→ Problem requirements
Find each line below that contains the word "with" and copy those lines out.
===== Data lines =====
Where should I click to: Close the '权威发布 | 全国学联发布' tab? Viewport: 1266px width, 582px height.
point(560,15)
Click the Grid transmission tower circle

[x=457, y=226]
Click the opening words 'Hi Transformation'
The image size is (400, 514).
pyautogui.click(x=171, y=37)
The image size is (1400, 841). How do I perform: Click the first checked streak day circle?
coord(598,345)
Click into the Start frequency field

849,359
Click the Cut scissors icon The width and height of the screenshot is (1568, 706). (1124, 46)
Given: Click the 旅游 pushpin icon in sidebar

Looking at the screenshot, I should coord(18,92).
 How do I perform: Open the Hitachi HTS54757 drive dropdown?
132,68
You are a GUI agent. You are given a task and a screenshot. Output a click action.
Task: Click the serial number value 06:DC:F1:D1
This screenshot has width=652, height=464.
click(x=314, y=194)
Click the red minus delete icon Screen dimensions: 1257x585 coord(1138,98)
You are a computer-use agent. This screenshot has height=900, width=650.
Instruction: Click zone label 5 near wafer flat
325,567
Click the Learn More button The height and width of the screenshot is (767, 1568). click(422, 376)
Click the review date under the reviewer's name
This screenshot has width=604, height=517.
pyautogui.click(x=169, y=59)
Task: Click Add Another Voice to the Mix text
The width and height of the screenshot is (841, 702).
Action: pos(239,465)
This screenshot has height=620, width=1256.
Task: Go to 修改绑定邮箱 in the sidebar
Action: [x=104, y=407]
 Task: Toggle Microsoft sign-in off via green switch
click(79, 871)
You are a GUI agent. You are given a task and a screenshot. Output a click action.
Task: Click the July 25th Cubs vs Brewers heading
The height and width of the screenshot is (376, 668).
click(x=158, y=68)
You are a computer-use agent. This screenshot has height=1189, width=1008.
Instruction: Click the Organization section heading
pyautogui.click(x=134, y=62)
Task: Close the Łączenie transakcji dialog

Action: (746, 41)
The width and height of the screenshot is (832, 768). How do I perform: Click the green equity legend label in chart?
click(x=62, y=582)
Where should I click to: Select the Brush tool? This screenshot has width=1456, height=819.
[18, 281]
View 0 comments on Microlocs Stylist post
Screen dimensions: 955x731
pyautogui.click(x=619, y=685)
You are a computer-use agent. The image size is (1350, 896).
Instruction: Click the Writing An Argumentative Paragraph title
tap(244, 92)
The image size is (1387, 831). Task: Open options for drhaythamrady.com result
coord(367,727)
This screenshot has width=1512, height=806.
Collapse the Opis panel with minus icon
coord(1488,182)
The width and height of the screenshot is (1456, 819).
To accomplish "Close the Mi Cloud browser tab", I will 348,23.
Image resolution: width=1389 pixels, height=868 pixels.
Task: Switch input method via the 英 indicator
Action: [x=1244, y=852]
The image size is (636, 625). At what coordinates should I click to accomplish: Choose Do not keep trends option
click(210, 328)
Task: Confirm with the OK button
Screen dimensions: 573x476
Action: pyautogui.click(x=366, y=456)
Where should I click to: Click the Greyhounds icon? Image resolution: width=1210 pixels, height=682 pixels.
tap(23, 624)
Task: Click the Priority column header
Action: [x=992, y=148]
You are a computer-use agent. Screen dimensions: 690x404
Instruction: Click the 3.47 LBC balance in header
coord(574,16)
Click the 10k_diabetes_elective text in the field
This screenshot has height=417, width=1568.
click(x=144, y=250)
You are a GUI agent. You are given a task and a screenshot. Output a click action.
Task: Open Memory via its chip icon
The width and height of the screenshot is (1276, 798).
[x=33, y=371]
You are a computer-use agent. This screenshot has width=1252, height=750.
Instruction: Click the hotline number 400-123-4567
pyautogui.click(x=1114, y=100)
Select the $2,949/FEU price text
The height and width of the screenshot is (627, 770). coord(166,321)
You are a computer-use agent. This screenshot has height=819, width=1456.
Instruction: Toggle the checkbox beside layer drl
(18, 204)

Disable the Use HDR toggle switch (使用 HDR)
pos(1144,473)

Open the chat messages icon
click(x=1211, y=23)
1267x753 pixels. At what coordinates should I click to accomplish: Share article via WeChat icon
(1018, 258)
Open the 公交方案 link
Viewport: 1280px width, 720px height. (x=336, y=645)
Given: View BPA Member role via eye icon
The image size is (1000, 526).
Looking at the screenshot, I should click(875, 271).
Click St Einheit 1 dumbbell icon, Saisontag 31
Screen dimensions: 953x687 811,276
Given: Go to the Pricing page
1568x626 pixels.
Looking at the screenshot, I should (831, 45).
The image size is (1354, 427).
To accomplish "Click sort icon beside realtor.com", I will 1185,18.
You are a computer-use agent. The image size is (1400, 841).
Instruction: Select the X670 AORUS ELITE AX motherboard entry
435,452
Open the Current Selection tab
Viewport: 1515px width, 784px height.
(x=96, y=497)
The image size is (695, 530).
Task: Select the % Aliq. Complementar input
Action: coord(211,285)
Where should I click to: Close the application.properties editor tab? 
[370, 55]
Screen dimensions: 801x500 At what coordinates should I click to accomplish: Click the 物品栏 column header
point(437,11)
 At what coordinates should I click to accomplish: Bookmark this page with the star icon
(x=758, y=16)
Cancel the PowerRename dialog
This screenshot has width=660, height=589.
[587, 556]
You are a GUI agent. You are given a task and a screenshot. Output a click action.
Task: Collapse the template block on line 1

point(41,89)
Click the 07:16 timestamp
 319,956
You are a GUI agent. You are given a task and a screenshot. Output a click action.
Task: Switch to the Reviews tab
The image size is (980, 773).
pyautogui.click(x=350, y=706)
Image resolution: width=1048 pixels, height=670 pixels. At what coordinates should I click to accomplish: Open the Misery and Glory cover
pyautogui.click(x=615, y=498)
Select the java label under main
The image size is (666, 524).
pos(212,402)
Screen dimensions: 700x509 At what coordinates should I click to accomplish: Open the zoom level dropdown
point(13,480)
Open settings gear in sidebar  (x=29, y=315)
=====
→ Task output
Collapse the Opis panel with minus icon
Task: Confirm with the OK button
 At what coordinates should I click to accomplish: Bookmark this page with the star icon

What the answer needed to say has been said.